**The problem**
Each entry below must appear in the output exactly as written.

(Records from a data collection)
---+---
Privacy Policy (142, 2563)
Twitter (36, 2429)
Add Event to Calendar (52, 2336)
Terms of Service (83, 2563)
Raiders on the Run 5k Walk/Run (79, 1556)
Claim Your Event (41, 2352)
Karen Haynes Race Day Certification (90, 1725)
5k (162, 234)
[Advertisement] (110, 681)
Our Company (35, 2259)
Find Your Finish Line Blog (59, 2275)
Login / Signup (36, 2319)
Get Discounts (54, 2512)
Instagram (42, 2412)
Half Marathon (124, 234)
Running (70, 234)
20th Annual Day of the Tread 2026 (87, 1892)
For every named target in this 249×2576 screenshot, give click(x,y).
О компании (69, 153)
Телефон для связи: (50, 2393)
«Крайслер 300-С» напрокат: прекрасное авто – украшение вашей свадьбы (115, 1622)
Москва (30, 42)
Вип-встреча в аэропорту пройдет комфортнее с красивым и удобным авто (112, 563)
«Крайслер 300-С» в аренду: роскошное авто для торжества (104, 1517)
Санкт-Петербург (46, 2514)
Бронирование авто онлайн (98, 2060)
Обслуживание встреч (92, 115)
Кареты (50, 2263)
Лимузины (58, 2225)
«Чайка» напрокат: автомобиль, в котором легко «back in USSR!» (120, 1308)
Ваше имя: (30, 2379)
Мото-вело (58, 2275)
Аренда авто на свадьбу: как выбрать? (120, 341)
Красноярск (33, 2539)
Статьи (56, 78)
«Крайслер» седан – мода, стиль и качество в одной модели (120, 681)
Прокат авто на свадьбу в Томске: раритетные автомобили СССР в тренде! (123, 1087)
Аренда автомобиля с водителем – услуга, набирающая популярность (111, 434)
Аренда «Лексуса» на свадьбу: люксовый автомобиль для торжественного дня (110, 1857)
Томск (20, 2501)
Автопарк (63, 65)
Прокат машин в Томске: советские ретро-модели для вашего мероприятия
---+---
**Answer to this task**
Privacy Policy (142, 2563)
Twitter (36, 2429)
Add Event to Calendar (52, 2336)
Terms of Service (83, 2563)
Raiders on the Run 5k Walk/Run (79, 1556)
Claim Your Event (41, 2352)
Karen Haynes Race Day Certification (90, 1725)
5k (162, 234)
[Advertisement] (110, 681)
Our Company (35, 2259)
Find Your Finish Line Blog (59, 2275)
Login / Signup (36, 2319)
Get Discounts (54, 2512)
Instagram (42, 2412)
Half Marathon (124, 234)
Running (70, 234)
20th Annual Day of the Tread 2026 (87, 1892)
For every named target in this 249×2576 screenshot, give click(x,y).
О компании (69, 153)
Телефон для связи: (50, 2393)
«Крайслер 300-С» напрокат: прекрасное авто – украшение вашей свадьбы (115, 1622)
Москва (30, 42)
Вип-встреча в аэропорту пройдет комфортнее с красивым и удобным авто (112, 563)
«Крайслер 300-С» в аренду: роскошное авто для торжества (104, 1517)
Санкт-Петербург (46, 2514)
Бронирование авто онлайн (98, 2060)
Обслуживание встреч (92, 115)
Кареты (50, 2263)
Лимузины (58, 2225)
«Чайка» напрокат: автомобиль, в котором легко «back in USSR!» (120, 1308)
Ваше имя: (30, 2379)
Мото-вело (58, 2275)
Аренда авто на свадьбу: как выбрать? (120, 341)
Красноярск (33, 2539)
Статьи (56, 78)
«Крайслер» седан – мода, стиль и качество в одной модели (120, 681)
Прокат авто на свадьбу в Томске: раритетные автомобили СССР в тренде! (123, 1087)
Аренда автомобиля с водителем – услуга, набирающая популярность (111, 434)
Аренда «Лексуса» на свадьбу: люксовый автомобиль для торжественного дня (110, 1857)
Томск (20, 2501)
Автопарк (63, 65)
Прокат машин в Томске: советские ретро-модели для вашего мероприятия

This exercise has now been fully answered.